Tuesday, January 12, 2010

You've Been Replaced

     My first assignment in the Air Force was as an enlisted computer operator (from 1978 to 1982) at Hurlburt Field, near Fort Walton Beach, Florida. I was assigned to the Data Automation branch within the 1st Special Operations Wing.
     The computer I worked on was a Burroughs 3500 mainframe. The system consisted of a room full of components including tape drives, disk drives, a punch card reader, a card punch, a card interpreter, a line printer, the central processing unit, and the console which included a teletype. There was no video screen. All the commands were typed into the teletype, and the commands along with the computer's responses were recorded on continuous fan-fold paper.
    That computer handled all the administrative data processing for an entire Air Force base (including aircraft maintenance, personnel, finance, etc.) and yet the computer you're reading this on has more computing power than that room full of equipment had. Such is the march of progress.
    We operated around the clock in three shifts with at least two operators on duty at all times. There was plenty of work to do as we had to change reels of magnetic tape, load cards into the punch card reader, move cards from the card punch to the card interpreter, and take the printouts from the line printer, separate them, and place them in the proper output bins.
     The line printer was amazingly fast at 1100 lines per minute, and with 66 lines on each page, it could go through a box of continuous fan-fold paper in a hurry. Most jobs were printed on single-ply paper, but plenty of others were printed on multi-part paper with carbon paper interleaved so the customer could have multiple copies of the same printout. We were constantly moving boxes of paper.
     There were about 25-30 people in Data Automation, with a captain in charge.

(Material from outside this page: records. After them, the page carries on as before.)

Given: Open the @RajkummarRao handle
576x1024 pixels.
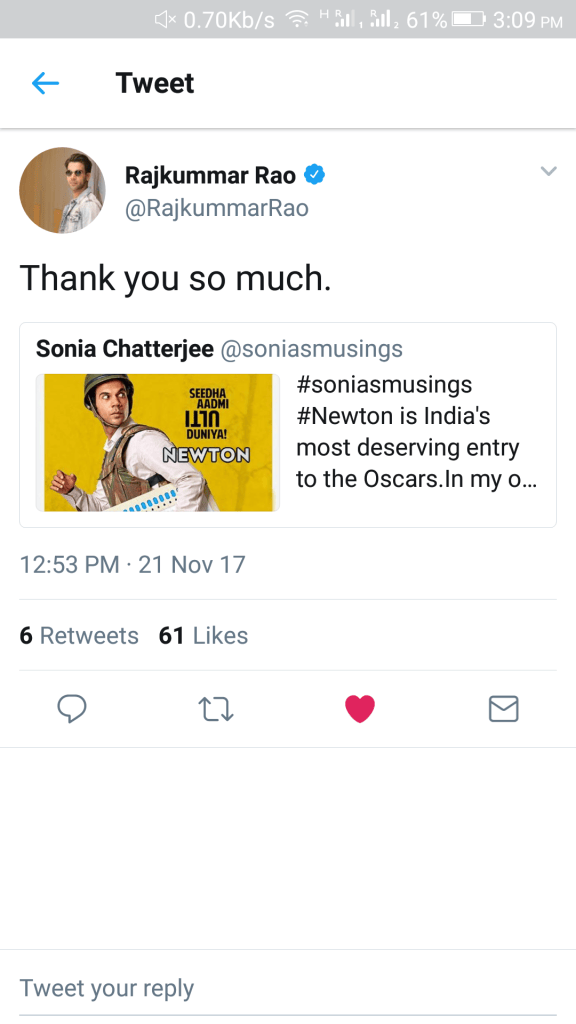Looking at the screenshot, I should click(x=217, y=208).
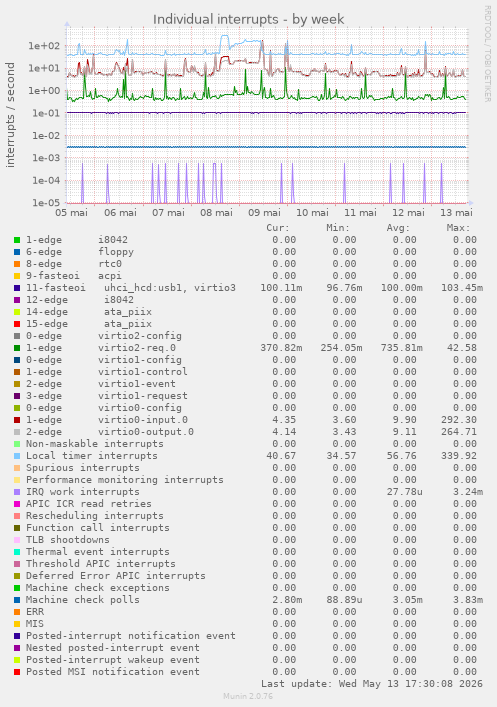This screenshot has height=707, width=497.
Task: Click the Last update timestamp text
Action: [x=372, y=684]
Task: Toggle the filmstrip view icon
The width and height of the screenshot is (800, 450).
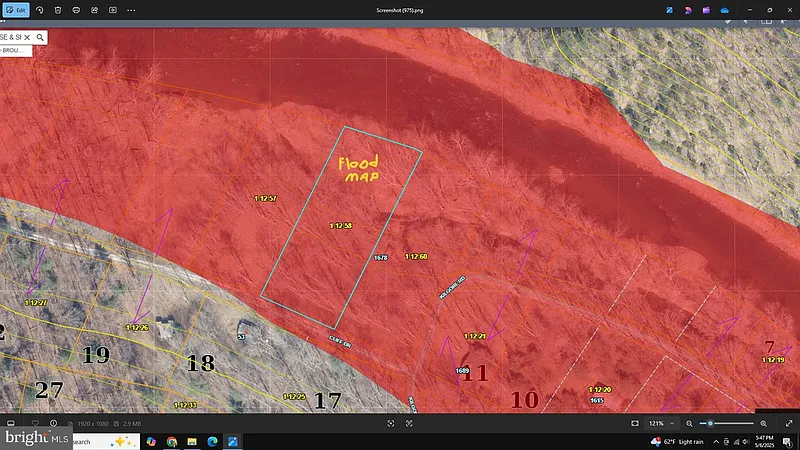Action: click(x=13, y=423)
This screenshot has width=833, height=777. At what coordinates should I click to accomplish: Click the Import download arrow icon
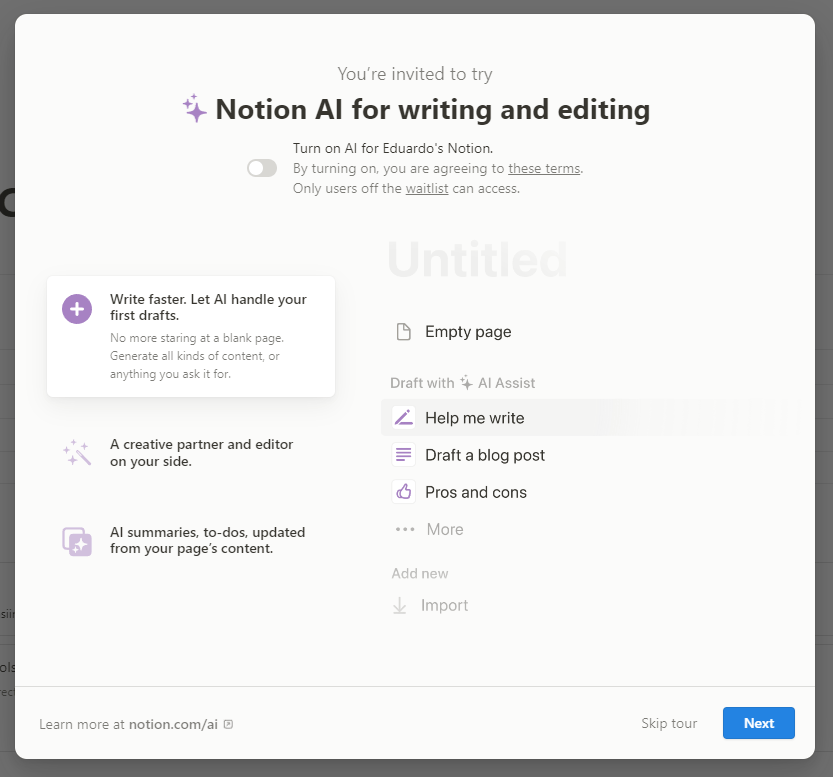[x=400, y=605]
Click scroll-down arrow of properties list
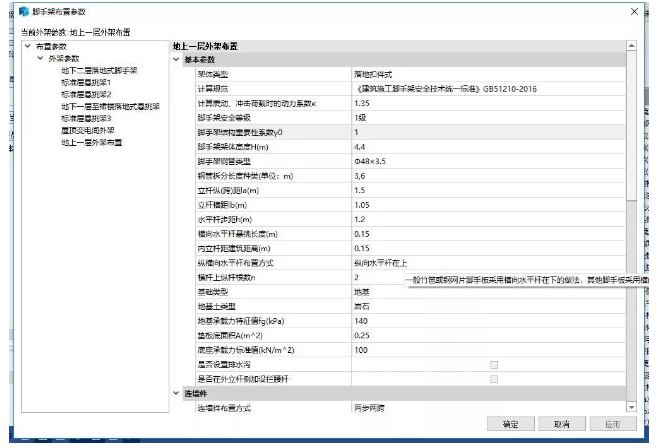The width and height of the screenshot is (660, 448). 631,406
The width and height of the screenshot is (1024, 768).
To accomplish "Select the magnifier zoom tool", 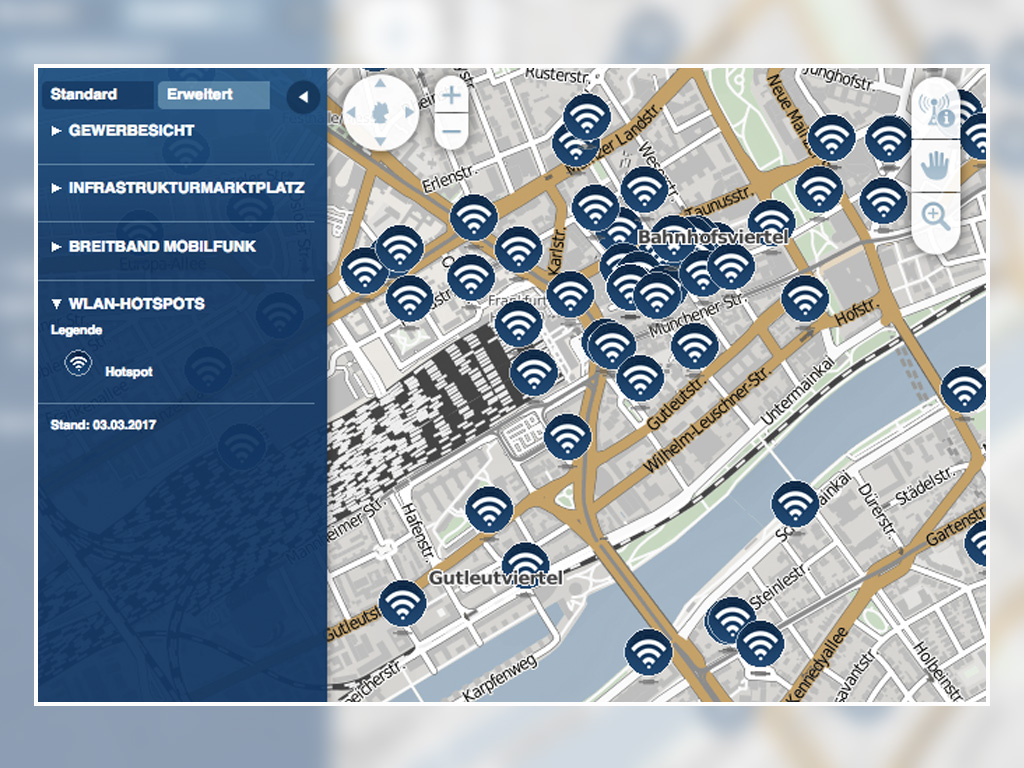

We were divided into three sections: Computer Operations (15-20 people) lead by a master sergeant; Systems Control (6-8 people who worked with the customers and set up the computer jobs we ran), also headed up by a master sergeant; and Resource Management (4 people).
     It was a fairly relaxed environment for a military outfit, and even those of us who were junior enlisted called the master sergeants by their first names. Dave was in charge of Operations, and Tom had Systems Control. Dave and Tom shared an office. Nobody called the captain by his first name.
     Dave wore his hair slicked back, and I could imagine him in his high school days wearing a white T-shirt with a pack rolled up in his sleeve. Dave had recently cross-trained into computer operations from another career field and didn't have the same depth of technical knowledge as those of us who were hands-on with the computer every day. His job was to manage us, but we figured his chief skills were smoking cigarettes and drinking coffeeevery time I saw him he had a cigarette in one hand and a cup of coffee in the other. No hands were available for getting anything else done.
     Most of us operators were in our 20s with lots of energy and active imaginations. Becoming proficient as an operator took a lot of diligent effort to learn the system with its many commands and complexities. Once we were fully qualified, the work became routine and we could think about other thingslike fun. There are lots of stories to tell, but this post will focus on the day we had CPR training in the office.
     Working around all that high-voltage equipment required us to know CPR, so our bosses scheduled an instructor to come to the office to train us. The instructor brought a training mannequin (brand name: Resusci-Annie) on which we would learn how to perform mouth-to-mouth resuscitation and chest compressions. After the class, the instructor left Resusci-Annie in our office to train the next group. Dave left the office to run some errands, and while he was gone our wheels started turning.
     All Resusci-Annie could do was lay therea skill set not that different from Dave's. So, we put her in Dave's chair, propped her feet up on his desk, put her fingers through the handle on his coffee mug, and put a cigarette between the fingers of her other hand. A lookout watched the parking lot for Dave's return, and on his signal we lit Annie's cigarette.
     We all tried to look busy as Dave walked in. We were dead silent when he entered his office, so we could easily hear him say, "What the h---?" The whole place broke up when Tom answered with, "Dave, you've been replaced."

Sunday, August 23, 2009

A Motel With A Pool

The family vacation in the summer of 1967 was the only vacation I can remember that didn't involve a predetermined destination. Seven of usmy parents and the five children still at homecrammed into the family sedan and headed north out of Palatka. Paula was a year out of high school, Kathy was a senior-to-be, George was 13, Ava was 12, and I was 10. One of us sat under Daddy's elbow in the middle of the front seat, and the other four made the best of it in the back seat. I'm sure there must have been some discomfort in the car, but I don't remember experiencing any.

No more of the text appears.